### [DIRECTION]
Please output the passage of the pandas DataFrame tutorial between "A wide range" and "from ambiguous dtypes)", inclusive, word for word.

### [SELECTED EXCERPT]
One of the most common ways of creating a dataframe is from a dictionary of arrays or lists.

Note that in the IPython notebook, the dataframe will display in a rich HTML view:

In [None]:
data = {'country': ['Belgium', 'France', 'Germany', 'Netherlands', 'United Kingdom'],
        'population': [11.3, 64.3, 81.3, 16.9, 64.9],
        'area': [30510, 671308, 357050, 41526, 244820],
        'capital': ['Brussels', 'Paris', 'Berlin', 'Amsterdam', 'London']}
countries = pd.DataFrame(data)
countries

In [None]:
type(countries)

In [None]:
type(countries['area'])

In [None]:
countries['area']

### Attributes of the DataFrame

A DataFrame has besides a `index` attribute, also a `columns` attribute:

In [None]:
countries.index

In [None]:
countries.columns

To check the data types of the different columns:

In [None]:
countries.dtypes

An overview of that information can be given with the `info()` method:

In [None]:
countries.info()

Also a DataFrame has a `values` attribute, but attention: when you have heterogeneous data, all values will be upcasted:

In [None]:
countries.values

To access a Series representing a column in the data, use typical indexing syntax:

In [None]:
countries['area']

### Changing the DataFrame index

If we don't like what the index looks like, we can reset it and set one of our columns:

In [None]:
countries = countries.set_index('country')
countries

Reversing this operation, is `reset_index`:

In [None]:
countries.reset_index('country')

In [None]:
countries

## Some useful methods on these data structures

Exploration of the Series and DataFrame is essential (check out what you're dealing with). 

In [None]:
countries.head(4) # Top rows

In [None]:
countries.tail(4) # Bottom rows

One useful method to use is the ``describe`` method, which computes summary statistics for each column:

In [None]:
countries.describe(include='all')

**Sort**ing your data **by** a specific column is another important first-check:

In [None]:
countries.sort_values(by='population')

<div class="alert alert-success">
    <b>EXERCISE</b>:
     <ul>
      <li>Check the help of the <code>sort_values</code> function and find out how to sort from the largest values to the lowest values</li>
    </ul>
</div>

# Importing and exporting data

A wide range of input/output formats are natively supported by pandas:

* CSV, text (everyone can read but it makes big files and suffers from ambiguous dtypes)
* SQL database
* Excel (great if you want to store multiple dataframes in one file as sheets)
* HDF5 (very standard format for scientific data, has good compression support)
* json (ideal for web stuff)
* html (for notebook and dashboards)
* pickle (when you store arbitraty objects in the DataFrame)
* parquet (the best alternative to .csv or .csv.gz files!)
* ...

In [None]:
countries.to_parquet('countries.parquet')

##  Basic operations on Series and DataFrames

As you play around with DataFrames, you'll notice that many operations which work on NumPy arrays will also work on dataframes.

### [DATA LISTING]

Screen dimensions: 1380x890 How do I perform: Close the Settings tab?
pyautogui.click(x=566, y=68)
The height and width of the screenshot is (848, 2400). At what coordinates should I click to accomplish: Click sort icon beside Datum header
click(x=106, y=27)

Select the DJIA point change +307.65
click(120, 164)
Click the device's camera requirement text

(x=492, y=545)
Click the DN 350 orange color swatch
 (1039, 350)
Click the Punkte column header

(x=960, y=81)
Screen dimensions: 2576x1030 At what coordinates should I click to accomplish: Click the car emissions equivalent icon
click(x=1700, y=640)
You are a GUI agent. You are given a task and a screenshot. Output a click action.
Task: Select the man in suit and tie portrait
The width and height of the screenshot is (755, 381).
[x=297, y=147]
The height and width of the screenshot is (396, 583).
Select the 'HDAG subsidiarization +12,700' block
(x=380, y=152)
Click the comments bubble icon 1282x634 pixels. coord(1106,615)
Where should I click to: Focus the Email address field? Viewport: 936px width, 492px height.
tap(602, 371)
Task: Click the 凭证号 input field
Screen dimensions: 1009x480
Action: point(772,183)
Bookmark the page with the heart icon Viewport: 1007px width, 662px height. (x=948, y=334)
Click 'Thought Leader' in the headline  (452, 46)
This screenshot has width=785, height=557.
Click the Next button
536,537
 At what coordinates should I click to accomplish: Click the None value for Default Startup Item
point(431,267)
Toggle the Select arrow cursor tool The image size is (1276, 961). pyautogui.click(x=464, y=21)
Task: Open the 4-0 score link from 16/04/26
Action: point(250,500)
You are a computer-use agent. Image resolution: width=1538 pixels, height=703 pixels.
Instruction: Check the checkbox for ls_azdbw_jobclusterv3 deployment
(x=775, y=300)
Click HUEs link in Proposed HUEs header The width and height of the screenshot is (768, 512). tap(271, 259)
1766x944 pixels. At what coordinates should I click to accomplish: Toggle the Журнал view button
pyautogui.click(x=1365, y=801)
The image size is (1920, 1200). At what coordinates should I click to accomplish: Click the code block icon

### [THE ANSWER]
A wide range of input/output formats are natively supported by pandas:

* CSV, text (everyone can read but it makes big files and suffers from ambiguous dtypes)